Testing babies for Zika
India continues to have a alarmingly unhurried response to the detection of Zika infections in the country. Three cases of Zika were detected in Ahmedabad earlier this year and reported to the World Health Organisation after a four-month delay. Now, The Hindu reports, that health authorities are beginning to test possible links between microcephaly cases in the country and Zika infections.
India’s health ministry received reports of 260 cases of microcephaly, a congenital defect where a baby’s head is small and underdeveloped, in India since February 2016 when it started tracking such cases. The WHO had declared Zika a Public Health Emergency of International Concern because in Brazil and other South American countries many children with microcephaly were born to women who had been infected with Zika. Zika cases were also reported in Singapore and parts of south east Asia. However, health authorities in India only conducted the first test for Zika in a child with microcephaly on Tuesday. The infant in Delhi who has severe microcephaly tested negative for Zika.
Health ministry officials told the newspaper that they have not tested microcephaly cases for Zika till this week because of a shortage of laboratory capacity.
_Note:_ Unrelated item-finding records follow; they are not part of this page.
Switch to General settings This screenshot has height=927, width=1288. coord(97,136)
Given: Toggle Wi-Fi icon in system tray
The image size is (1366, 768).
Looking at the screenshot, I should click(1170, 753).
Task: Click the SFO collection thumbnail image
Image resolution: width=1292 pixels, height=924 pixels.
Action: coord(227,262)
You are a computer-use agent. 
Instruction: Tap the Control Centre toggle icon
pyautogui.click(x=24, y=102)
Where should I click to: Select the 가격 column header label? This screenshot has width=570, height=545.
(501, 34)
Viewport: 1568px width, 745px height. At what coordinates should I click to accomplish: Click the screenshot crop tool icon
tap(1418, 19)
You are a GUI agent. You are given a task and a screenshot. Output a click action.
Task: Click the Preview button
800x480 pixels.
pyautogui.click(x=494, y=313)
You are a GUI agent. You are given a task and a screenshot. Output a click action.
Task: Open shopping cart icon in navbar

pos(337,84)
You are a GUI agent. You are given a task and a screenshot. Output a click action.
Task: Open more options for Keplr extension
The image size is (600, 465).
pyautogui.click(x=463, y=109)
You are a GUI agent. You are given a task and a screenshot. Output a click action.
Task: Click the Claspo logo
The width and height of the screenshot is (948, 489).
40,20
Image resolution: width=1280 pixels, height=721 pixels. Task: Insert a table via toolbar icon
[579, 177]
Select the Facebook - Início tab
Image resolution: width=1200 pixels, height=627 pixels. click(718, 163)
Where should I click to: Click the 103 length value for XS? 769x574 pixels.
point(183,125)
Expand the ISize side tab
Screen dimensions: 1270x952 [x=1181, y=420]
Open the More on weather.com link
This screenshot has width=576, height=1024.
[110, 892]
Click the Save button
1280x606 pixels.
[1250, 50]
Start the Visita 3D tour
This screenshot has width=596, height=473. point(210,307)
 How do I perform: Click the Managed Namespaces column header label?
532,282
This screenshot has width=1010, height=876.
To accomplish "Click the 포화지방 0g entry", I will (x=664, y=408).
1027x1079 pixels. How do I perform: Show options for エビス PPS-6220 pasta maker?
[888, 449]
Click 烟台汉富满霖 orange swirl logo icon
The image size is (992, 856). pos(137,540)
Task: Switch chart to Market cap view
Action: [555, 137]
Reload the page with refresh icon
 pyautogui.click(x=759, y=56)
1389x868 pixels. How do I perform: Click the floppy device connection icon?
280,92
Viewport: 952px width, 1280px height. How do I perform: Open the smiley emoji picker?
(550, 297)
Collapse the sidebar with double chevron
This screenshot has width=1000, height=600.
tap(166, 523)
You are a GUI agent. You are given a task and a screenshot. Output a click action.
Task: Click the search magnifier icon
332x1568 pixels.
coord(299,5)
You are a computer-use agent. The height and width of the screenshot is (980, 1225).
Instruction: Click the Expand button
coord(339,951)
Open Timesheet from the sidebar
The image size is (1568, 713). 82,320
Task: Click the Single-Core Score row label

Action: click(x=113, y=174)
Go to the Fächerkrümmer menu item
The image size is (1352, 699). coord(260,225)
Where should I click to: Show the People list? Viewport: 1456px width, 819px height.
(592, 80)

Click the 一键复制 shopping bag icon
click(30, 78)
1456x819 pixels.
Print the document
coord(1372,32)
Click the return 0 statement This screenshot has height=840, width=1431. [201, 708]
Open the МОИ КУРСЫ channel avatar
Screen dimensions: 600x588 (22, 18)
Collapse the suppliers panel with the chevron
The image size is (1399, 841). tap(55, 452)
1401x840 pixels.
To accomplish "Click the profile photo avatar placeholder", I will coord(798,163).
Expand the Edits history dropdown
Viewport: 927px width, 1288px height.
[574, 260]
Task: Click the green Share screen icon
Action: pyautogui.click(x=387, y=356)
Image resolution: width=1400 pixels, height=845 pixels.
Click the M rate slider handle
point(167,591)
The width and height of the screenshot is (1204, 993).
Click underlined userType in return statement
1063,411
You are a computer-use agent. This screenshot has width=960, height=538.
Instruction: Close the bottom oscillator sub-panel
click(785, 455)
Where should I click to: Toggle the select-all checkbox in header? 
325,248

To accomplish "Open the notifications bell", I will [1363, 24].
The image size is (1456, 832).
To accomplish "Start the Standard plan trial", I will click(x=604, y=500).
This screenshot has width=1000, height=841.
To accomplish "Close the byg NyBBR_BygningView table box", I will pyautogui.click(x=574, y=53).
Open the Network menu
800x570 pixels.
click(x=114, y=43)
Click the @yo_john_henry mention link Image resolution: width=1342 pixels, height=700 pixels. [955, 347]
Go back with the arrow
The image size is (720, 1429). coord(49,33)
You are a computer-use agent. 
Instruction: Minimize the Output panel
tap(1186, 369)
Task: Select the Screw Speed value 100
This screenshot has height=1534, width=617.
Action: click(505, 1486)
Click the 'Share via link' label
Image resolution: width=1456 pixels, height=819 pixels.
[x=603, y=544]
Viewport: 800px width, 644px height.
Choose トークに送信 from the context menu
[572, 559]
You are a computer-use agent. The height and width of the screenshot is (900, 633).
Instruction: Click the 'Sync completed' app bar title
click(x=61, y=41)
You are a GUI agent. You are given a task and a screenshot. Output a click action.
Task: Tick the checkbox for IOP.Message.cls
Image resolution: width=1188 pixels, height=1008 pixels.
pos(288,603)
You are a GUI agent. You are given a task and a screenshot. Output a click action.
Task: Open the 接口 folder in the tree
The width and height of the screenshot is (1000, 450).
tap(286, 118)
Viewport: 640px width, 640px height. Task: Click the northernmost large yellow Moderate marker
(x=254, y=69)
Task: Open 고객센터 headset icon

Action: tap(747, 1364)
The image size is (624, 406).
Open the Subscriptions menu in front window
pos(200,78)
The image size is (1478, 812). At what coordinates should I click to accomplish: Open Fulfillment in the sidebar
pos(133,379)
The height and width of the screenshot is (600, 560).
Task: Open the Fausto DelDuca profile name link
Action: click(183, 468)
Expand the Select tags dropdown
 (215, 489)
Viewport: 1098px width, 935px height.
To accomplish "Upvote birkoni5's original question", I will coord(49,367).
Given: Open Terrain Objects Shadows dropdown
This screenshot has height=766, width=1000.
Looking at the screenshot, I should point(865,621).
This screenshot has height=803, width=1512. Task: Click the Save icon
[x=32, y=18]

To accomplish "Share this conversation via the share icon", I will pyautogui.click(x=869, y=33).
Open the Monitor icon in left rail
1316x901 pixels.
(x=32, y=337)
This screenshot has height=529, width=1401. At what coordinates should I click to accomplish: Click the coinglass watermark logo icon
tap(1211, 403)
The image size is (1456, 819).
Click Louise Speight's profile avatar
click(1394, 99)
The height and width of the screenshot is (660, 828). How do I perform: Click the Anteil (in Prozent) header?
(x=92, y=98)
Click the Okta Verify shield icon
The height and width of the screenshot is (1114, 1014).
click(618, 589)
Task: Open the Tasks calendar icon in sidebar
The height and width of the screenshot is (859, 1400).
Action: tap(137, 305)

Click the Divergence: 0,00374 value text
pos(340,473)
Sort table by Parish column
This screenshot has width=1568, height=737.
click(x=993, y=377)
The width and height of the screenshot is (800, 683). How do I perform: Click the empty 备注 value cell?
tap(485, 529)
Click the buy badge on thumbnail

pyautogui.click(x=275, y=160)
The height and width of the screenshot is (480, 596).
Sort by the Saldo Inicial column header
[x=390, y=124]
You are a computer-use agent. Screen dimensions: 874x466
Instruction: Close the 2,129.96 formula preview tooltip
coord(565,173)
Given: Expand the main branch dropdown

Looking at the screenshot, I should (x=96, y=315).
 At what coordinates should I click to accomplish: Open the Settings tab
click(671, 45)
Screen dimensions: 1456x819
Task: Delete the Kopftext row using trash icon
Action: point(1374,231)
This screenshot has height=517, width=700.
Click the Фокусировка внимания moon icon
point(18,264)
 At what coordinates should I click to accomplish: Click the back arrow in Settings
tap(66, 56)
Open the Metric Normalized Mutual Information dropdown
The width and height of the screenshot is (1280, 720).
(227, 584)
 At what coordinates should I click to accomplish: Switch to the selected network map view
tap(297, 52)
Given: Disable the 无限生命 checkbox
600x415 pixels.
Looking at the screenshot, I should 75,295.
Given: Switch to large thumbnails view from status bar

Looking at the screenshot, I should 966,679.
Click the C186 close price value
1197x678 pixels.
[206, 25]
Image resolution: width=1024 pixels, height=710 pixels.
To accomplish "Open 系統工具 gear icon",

The government had set up surveillance at 55 centres in the country in February 2016.
“We could not check any of the cases for link with Zika because the programme had not evolved to that point,” Dr Ajay Khera, deputy commissioner for child health told The Hindu. The health ministry plans to d such testing of children with microcephlay from now.
More than 1,24,000 cases, 920 cholera deaths in Yemen
War-torn Yemen is now being ravaged by cholera. The United Nations Childrens’ Fund or UNICEF says that more than 1,24,000 cases of cholera have been recorded, of which half are children. At least 923 people have died from the infection since April. About a quarter of these deaths are of children.
Meanwhile, global charity organisation Save The Children has reported that the rate of cholera infection has tripled in the past two weeks and a child is now infected with cholera every 35 seconds.
Health and aid workers in the country fear that the cholera outbreak will overwhelm health infrastructure that has already been battered by two years of war. They are reporting that medicines and intravenous fluids necessary to treat cholera are quickly running out. UNICEF estimates that the number of cholera cases could rise to 2,50,000 in the next six months.
The UNICEF representative in Yemen Dr Meritxell Relaño told The Guardian that the cholera epidemic has come on top of a crisis in public services, which has crippled health, water and sanitation systems. The system was already debilitated by rising poverty and malnutrition reaching its peak. Diarrhoea brought on by cholera infections has had severe effects on children who are already very weak and whose immune systems have been compromised.
Fixed treatment rates in Karnataka
The Karnataka government on Tuesday tabled a bill to amend the Karnataka Private Medical Establishments Act 2007 to allow the state government to fix the amount of money that private hospital can charge for each class of treatment, The Mint reported. Hospitals that charge more than the prescribed amount will attract a maximum penalty of up to Rs 5 lakh.
Karnataka’s Health and Family Welfare Minister Ramesh Kumar tabled the amendment which includes rates fixed for clinical investigation packages, bed charges, operation theatre procedures, intensive care, ventilation, implants, and consultations. These tests, the amendment states, shall not attract charges above those fixed by the government, unless these additional charges are explained to the the patient and he consents to them.
The new clauses have been added to ensure that private hospitals do not demand advance payments in case of emergency treatment. In case of death, the bill states, private medical establishments shall hand the body over to the family without insisting on the payment of the dues, which can be collected eventually.